The experimental document classifier is based on the vector space model. Documents are placed in an n-dimensional space where the dimensions are defined by the unique words (or wordpairs or wordtriplets) in the collection. By calculating the direction of each document from the origin O (normalizing their dot-products using the Euclidian norm), the similarity between two documents is defined as the cosine of the angle between the documents in the n-space (Fig. 1). It follows that two orthogonal documents (that share no common terms) receive a cosine of zero and that identical documents receive a cosine of one.
Fig. 1. A query (doc1) and it's similarity to each of the documents of a collection (doc2-doc11)

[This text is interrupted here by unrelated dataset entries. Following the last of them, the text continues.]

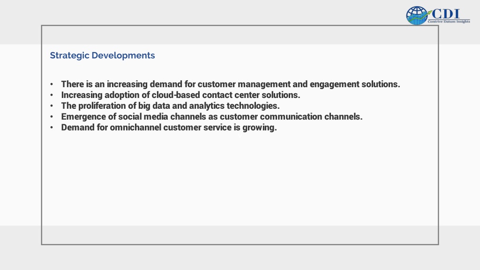The height and width of the screenshot is (270, 480).
Task: Click the bullet dot before "Demand for omnichannel"
Action: point(52,128)
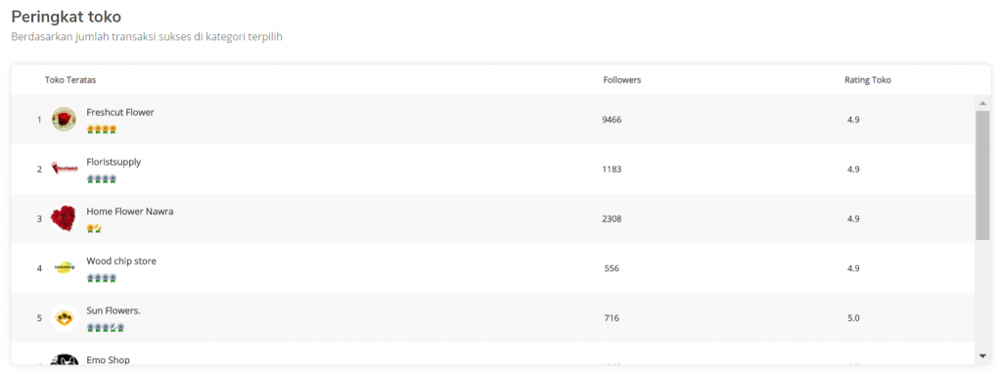
Task: Click the scrollbar down arrow
Action: tap(982, 355)
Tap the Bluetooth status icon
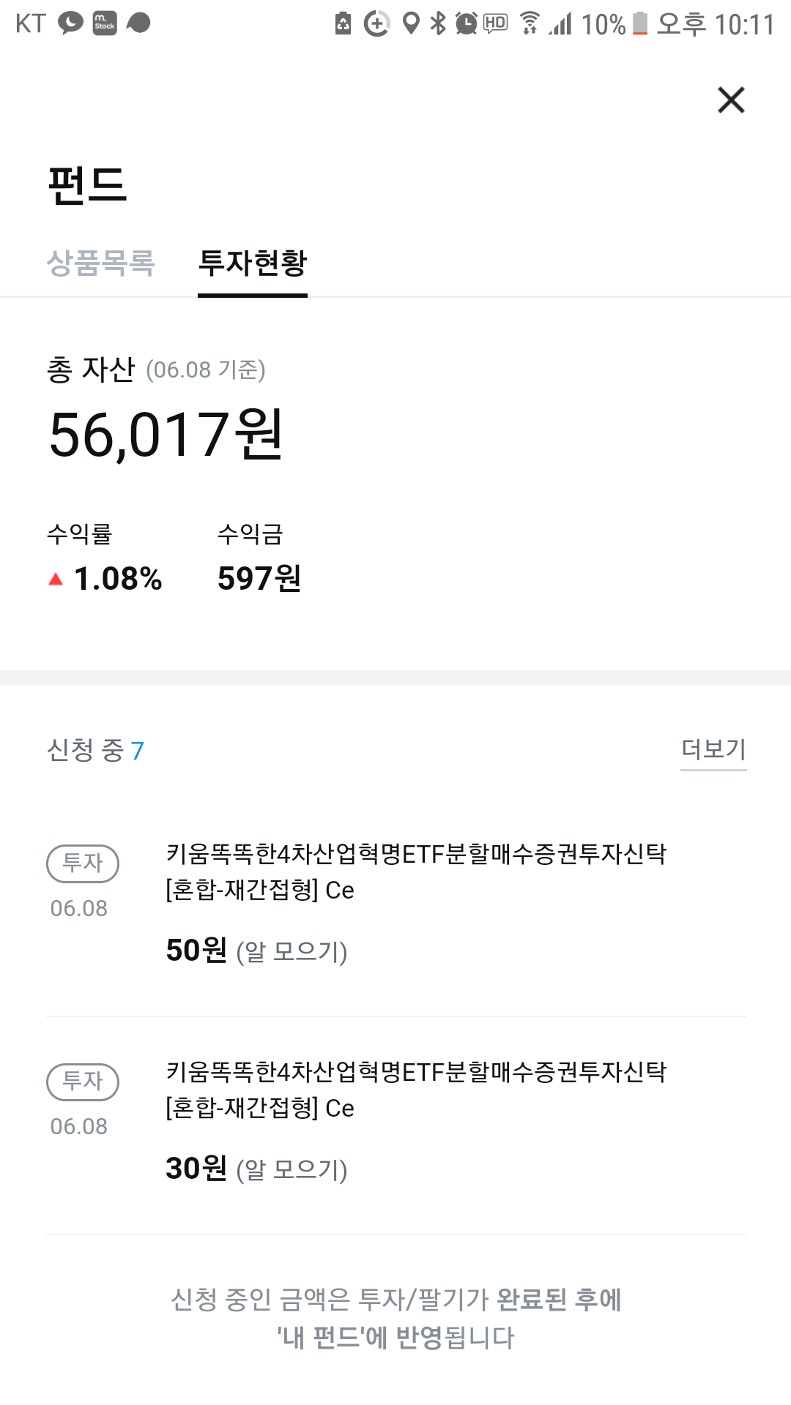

Fig. 1 depicts a theoretical situation where the similarity of a query (doc1) to ten other documents (doc2-doc11) is defined by the values 0.9, 0.8, 0.7 .... 0.0. The figure does not depict the mutual closeness of the other documents (by analogy: though we measure to distance from Paris to London to 320 km. and the distance from Paris to Strasbourg to 400 km. we cannot conclude that e.g. the distance from London to Strasbourg is 80 km.!). For this reason, the online classifier generates one picture similar to Fig. 1 for each of the uploaded documents and all distances are depicted in a distance matrix.
Based on the distance matrix the classifier performs an agglomerative hierarchical clustering where each document is placed in separate clusters that successivly are merged till only two clusters remain. Normally such clustering is stopped when either a certain predefined number of clusters or a certain threshold of disimilarity between clusters is achieved. In case of the classifier users are simply encouraged to disregard any further clustering that does not make sense in the context they are exploring.

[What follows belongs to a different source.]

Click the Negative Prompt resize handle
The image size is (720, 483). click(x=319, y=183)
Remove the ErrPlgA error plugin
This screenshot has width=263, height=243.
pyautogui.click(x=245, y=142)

Settings: The classifier supports the common idf (inverse document frequency) weighting scheme: Frequent terms (words) occurring in few documents are weighted high. The idf-weighting scheme has to some extend the same effect as a stop list, i.e. a list of very common and general words to ignore (words like "and", "it", "the", etc. occuring in almost all documents).

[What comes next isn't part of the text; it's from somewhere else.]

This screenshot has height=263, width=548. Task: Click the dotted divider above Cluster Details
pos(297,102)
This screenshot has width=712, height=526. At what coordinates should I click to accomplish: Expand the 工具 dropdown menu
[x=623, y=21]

Additionally, stemming can be applied, i.e. various morphological forms of the same word like "walks, walked, walking" are replaced by their stem "walk". This option should only be used on English documents. Stemming reduces the number of terms in the n-space. To explore the stemmer alone, click here.
Finally, the terms can be defined as either words, word pairs, or word triplets. The longer units are useful especially when the task is to find an authors "fingerprints" in documents. However, they also drastically increase the number of dimensions in the n-space. This option should be chosen with care. Since the online classifier runs on a remote Apache server, it is terminated if it cannot finalize the execution within a limit number of seconds (currently 60 sec.).